● ABOUT THIS TASK
For the entries below, the expected answer is the line with "Image resolution: width=1514", the line with "This screenshot has width=1373, height=868.", and every line between them, exactly as written, and nothing more.

● Saved data entries

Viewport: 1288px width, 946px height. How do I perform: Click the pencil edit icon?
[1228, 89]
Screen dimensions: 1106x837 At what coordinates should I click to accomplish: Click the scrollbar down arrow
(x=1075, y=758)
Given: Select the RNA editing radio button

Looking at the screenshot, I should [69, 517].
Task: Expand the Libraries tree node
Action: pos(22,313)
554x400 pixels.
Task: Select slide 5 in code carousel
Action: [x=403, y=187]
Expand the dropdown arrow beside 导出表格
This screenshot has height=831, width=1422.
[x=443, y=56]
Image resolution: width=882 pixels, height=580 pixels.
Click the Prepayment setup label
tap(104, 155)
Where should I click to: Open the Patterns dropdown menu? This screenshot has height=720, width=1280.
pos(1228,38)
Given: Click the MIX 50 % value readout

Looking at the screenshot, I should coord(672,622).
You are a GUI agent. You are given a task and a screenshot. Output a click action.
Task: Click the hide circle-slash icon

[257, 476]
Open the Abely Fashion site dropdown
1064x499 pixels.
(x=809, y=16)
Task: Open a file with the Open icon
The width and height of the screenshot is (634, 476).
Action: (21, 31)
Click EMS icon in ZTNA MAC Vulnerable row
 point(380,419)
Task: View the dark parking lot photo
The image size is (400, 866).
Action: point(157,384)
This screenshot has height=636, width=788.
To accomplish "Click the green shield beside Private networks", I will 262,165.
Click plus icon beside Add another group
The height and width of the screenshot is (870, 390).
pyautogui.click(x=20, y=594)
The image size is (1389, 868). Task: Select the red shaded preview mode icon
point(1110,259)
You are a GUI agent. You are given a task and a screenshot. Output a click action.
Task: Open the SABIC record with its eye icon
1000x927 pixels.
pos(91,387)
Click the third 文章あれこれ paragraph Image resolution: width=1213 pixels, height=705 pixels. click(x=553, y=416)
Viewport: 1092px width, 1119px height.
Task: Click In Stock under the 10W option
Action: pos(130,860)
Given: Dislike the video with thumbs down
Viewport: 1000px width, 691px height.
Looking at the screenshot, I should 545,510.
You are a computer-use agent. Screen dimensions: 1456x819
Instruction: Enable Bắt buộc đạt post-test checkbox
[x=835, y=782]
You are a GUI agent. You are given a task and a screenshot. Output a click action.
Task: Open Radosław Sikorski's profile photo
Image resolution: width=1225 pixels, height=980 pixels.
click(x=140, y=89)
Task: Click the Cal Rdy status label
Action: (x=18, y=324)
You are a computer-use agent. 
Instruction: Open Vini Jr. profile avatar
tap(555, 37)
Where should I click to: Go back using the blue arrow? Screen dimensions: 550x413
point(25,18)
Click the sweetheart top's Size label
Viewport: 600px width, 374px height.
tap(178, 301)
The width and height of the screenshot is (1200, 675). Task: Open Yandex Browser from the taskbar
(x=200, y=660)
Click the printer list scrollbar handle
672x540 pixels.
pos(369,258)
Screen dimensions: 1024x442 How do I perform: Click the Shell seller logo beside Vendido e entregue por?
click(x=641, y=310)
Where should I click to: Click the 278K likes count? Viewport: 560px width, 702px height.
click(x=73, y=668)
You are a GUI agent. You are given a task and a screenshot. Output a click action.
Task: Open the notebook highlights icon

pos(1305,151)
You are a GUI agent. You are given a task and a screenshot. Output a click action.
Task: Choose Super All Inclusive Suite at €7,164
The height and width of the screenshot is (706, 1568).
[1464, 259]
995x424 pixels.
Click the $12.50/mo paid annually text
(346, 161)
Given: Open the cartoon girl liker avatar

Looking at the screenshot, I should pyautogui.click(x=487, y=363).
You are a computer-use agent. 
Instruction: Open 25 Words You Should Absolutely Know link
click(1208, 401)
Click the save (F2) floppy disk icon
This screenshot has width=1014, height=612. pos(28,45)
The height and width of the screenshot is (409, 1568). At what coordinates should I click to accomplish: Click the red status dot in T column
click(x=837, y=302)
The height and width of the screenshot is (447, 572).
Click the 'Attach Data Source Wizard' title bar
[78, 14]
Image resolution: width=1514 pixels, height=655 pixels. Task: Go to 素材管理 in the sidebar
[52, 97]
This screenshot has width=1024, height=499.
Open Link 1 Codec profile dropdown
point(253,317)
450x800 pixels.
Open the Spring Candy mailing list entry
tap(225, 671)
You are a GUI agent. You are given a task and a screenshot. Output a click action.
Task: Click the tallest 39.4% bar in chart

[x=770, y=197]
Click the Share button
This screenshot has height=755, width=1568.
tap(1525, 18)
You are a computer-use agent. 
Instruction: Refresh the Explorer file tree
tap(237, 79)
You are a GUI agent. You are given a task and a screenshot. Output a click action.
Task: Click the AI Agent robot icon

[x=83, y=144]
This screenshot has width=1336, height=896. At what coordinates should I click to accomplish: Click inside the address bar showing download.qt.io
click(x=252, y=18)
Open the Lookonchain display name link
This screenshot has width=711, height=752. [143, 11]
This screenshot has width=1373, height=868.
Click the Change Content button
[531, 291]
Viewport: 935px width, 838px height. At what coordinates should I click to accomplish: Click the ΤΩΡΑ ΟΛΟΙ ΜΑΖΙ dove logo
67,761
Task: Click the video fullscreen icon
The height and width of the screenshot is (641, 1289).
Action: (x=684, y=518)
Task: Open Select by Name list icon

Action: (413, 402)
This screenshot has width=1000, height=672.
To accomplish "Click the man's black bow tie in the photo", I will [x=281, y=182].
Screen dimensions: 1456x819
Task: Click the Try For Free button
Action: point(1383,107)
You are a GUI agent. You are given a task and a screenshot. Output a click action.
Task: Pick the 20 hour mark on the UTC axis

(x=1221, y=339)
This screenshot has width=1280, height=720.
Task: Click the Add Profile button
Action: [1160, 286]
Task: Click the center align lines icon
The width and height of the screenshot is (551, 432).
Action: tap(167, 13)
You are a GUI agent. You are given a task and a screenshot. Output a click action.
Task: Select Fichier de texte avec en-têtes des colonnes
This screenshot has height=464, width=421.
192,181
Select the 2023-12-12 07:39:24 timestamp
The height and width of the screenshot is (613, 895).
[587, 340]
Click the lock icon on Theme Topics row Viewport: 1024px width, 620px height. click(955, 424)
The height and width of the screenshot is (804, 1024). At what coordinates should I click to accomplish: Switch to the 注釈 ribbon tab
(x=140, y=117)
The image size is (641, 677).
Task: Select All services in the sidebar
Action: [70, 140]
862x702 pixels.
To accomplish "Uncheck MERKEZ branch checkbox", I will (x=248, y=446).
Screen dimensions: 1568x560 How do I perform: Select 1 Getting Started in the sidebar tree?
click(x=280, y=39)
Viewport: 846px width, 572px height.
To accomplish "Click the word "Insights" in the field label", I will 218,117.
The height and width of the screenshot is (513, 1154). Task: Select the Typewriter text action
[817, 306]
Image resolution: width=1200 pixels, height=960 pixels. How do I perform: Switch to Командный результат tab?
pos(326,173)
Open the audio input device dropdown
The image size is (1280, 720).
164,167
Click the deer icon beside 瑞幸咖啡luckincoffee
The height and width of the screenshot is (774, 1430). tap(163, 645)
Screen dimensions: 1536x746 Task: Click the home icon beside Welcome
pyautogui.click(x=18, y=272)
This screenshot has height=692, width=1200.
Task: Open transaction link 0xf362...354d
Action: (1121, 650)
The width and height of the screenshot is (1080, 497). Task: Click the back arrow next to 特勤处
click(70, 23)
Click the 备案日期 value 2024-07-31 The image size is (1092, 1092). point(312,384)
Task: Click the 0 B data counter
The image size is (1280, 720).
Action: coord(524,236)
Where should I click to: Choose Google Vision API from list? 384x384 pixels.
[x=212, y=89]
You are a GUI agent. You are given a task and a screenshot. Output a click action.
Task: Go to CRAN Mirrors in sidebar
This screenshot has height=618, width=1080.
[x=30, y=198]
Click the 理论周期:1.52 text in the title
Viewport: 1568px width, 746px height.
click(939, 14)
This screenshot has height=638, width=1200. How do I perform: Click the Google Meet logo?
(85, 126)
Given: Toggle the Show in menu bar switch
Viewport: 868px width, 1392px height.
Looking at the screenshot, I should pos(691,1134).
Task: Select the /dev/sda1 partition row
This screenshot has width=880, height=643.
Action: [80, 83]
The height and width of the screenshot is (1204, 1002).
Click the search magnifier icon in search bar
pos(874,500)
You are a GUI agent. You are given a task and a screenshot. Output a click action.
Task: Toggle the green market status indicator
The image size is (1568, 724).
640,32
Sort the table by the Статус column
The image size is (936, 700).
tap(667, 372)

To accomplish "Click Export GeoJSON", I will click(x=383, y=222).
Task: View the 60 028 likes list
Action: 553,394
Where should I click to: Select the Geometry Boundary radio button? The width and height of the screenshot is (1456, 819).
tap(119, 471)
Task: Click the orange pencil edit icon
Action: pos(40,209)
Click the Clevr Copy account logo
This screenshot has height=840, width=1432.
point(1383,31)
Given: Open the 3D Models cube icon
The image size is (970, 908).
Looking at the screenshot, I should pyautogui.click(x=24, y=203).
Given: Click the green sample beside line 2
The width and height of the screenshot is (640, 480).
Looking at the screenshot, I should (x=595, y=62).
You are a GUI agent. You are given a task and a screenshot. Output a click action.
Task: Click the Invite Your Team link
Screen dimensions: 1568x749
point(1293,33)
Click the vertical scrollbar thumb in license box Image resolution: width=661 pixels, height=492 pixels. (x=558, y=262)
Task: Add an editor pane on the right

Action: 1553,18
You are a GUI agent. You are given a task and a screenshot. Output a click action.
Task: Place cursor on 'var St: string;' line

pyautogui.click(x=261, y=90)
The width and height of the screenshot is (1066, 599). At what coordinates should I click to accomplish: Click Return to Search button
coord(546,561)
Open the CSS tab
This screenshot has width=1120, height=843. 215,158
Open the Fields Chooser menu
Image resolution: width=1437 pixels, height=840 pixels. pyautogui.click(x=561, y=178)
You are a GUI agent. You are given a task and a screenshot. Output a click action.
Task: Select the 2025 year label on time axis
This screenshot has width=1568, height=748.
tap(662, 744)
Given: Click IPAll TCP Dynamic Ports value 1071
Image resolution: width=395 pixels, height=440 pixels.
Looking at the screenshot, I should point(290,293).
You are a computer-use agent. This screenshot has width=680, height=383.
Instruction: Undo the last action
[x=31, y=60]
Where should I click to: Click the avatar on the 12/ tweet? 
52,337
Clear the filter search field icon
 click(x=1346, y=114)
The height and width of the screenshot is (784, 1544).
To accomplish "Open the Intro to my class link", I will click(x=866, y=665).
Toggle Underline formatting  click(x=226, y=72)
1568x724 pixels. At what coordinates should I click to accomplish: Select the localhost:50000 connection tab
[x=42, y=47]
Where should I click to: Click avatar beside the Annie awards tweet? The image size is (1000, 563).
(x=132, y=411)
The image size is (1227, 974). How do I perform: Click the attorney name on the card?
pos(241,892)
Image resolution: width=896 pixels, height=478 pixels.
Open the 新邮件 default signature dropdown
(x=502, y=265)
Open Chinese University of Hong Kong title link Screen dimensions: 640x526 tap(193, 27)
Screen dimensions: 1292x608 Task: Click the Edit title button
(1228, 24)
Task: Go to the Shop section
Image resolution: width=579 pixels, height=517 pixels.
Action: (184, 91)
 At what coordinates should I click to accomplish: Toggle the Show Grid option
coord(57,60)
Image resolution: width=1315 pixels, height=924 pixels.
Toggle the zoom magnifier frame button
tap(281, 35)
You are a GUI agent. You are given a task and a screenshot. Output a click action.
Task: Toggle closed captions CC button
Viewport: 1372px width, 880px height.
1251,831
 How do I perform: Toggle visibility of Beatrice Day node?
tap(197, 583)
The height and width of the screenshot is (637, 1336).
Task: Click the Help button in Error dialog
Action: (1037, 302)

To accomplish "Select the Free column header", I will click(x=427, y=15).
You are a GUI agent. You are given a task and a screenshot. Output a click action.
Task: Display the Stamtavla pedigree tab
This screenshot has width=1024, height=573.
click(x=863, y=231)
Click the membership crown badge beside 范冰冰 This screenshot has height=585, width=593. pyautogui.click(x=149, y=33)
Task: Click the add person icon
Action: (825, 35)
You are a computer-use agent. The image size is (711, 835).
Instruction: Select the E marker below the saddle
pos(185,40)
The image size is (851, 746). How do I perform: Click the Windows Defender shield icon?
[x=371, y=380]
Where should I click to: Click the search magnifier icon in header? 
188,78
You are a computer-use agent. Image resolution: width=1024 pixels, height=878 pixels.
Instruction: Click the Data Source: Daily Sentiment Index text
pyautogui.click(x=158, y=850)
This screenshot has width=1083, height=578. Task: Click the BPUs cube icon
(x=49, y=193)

● ANSWER BELOW
Image resolution: width=1514 pixels, height=655 pixels. Task: Go to 素材管理 in the sidebar
[52, 97]
This screenshot has width=1024, height=499.
Open Link 1 Codec profile dropdown
point(253,317)
450x800 pixels.
Open the Spring Candy mailing list entry
tap(225, 671)
You are a GUI agent. You are given a task and a screenshot. Output a click action.
Task: Click the tallest 39.4% bar in chart

[x=770, y=197]
Click the Share button
This screenshot has height=755, width=1568.
tap(1525, 18)
You are a computer-use agent. 
Instruction: Refresh the Explorer file tree
tap(237, 79)
You are a GUI agent. You are given a task and a screenshot. Output a click action.
Task: Click the AI Agent robot icon

[x=83, y=144]
This screenshot has width=1336, height=896. At what coordinates should I click to accomplish: Click inside the address bar showing download.qt.io
click(x=252, y=18)
Open the Lookonchain display name link
This screenshot has width=711, height=752. [143, 11]
This screenshot has width=1373, height=868.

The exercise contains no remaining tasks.